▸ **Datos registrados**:
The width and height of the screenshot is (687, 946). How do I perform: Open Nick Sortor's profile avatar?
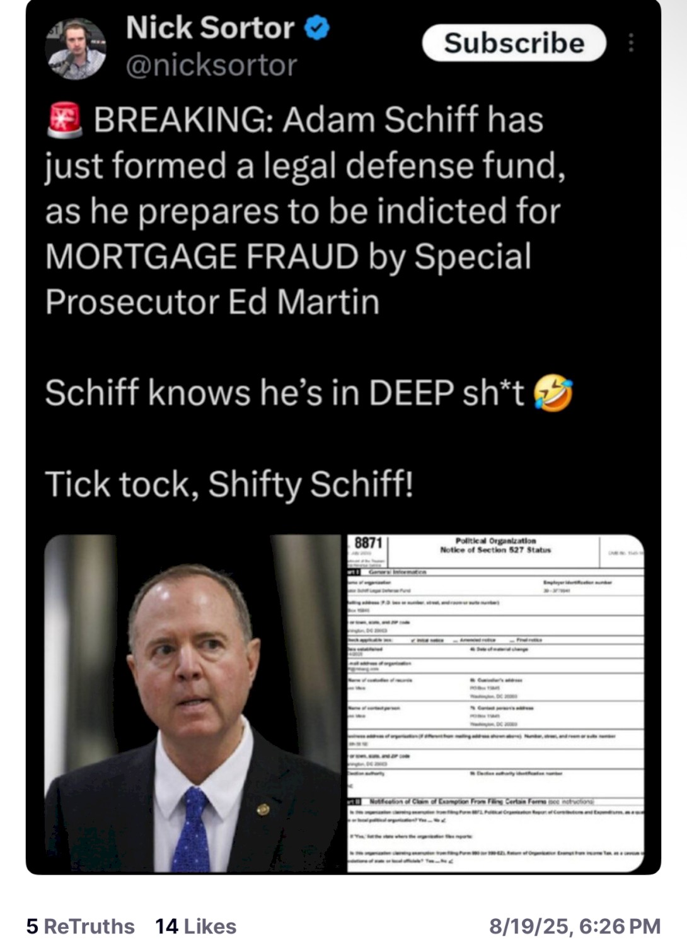tap(76, 49)

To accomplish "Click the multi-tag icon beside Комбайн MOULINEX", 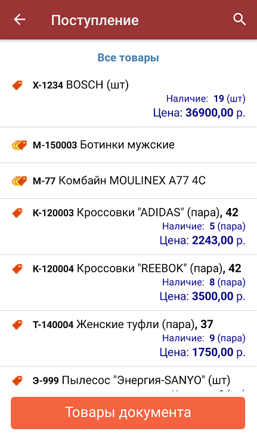I will [x=19, y=181].
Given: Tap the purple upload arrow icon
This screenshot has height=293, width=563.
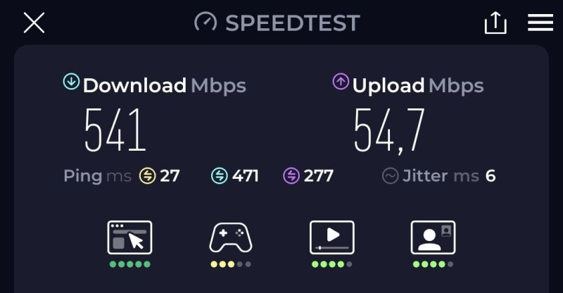Looking at the screenshot, I should tap(341, 81).
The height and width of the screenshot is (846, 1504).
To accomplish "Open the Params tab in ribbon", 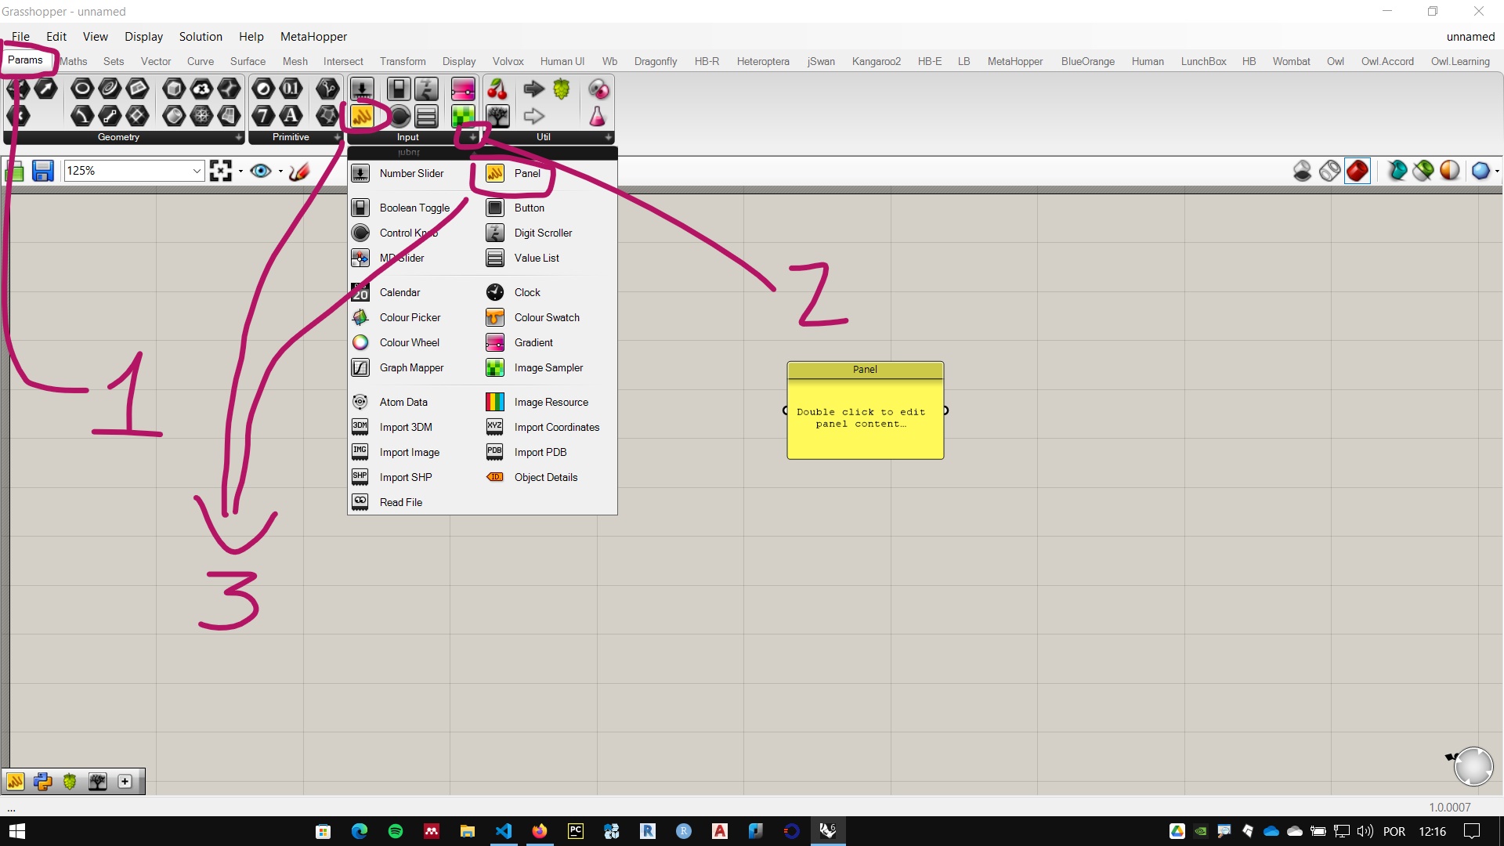I will point(25,60).
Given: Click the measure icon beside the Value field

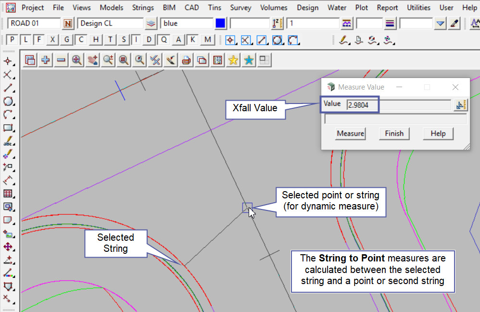Looking at the screenshot, I should 460,105.
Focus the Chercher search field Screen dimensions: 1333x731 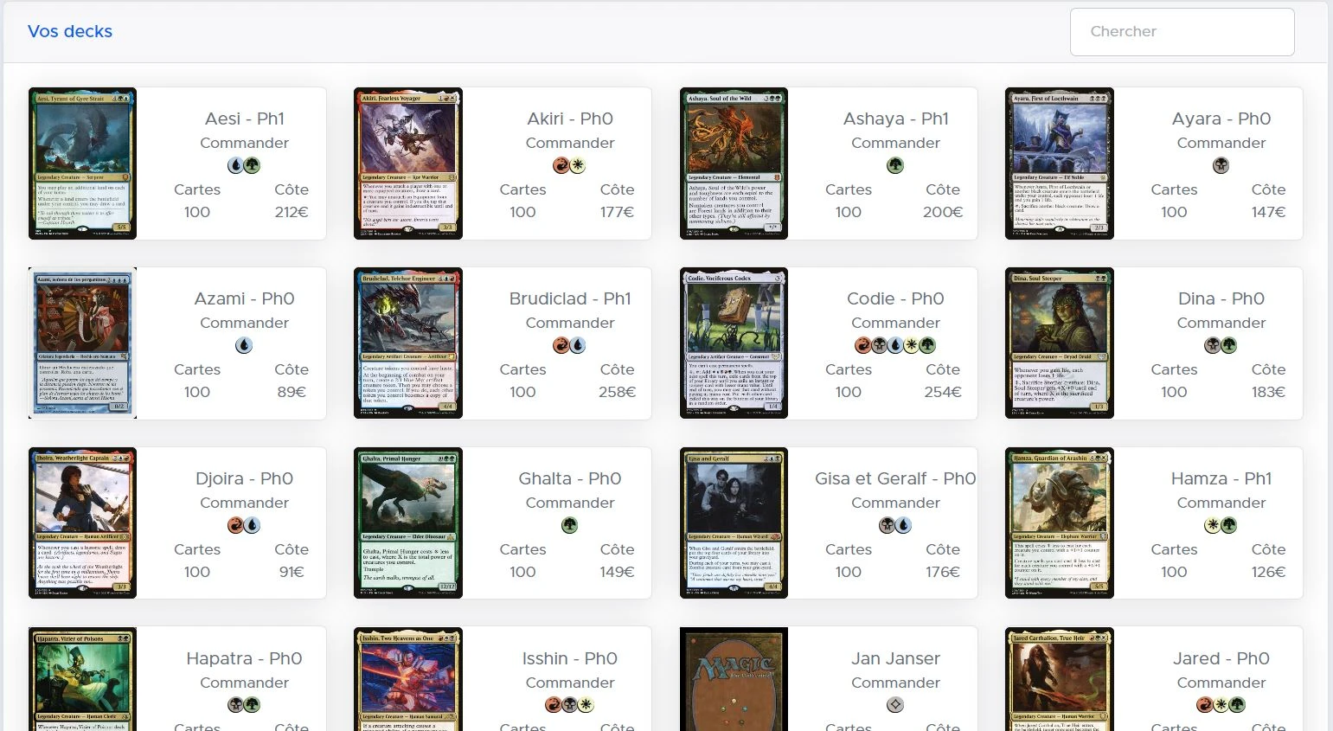(x=1182, y=32)
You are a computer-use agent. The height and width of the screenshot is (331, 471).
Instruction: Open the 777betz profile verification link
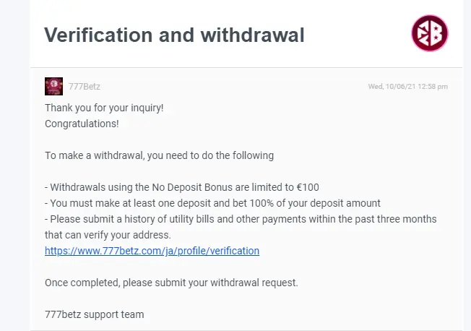152,251
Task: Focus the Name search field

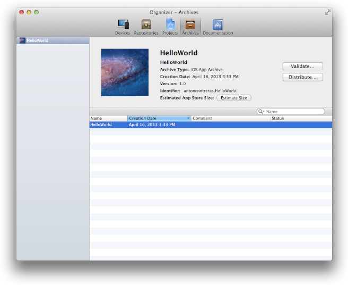Action: click(294, 112)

▸ **CONSIGNA**: Indica cuántas líneas de los registros contienen la palabra "width". Responde solo con el número.

▸ **RESPUESTA COMPLETA**: 4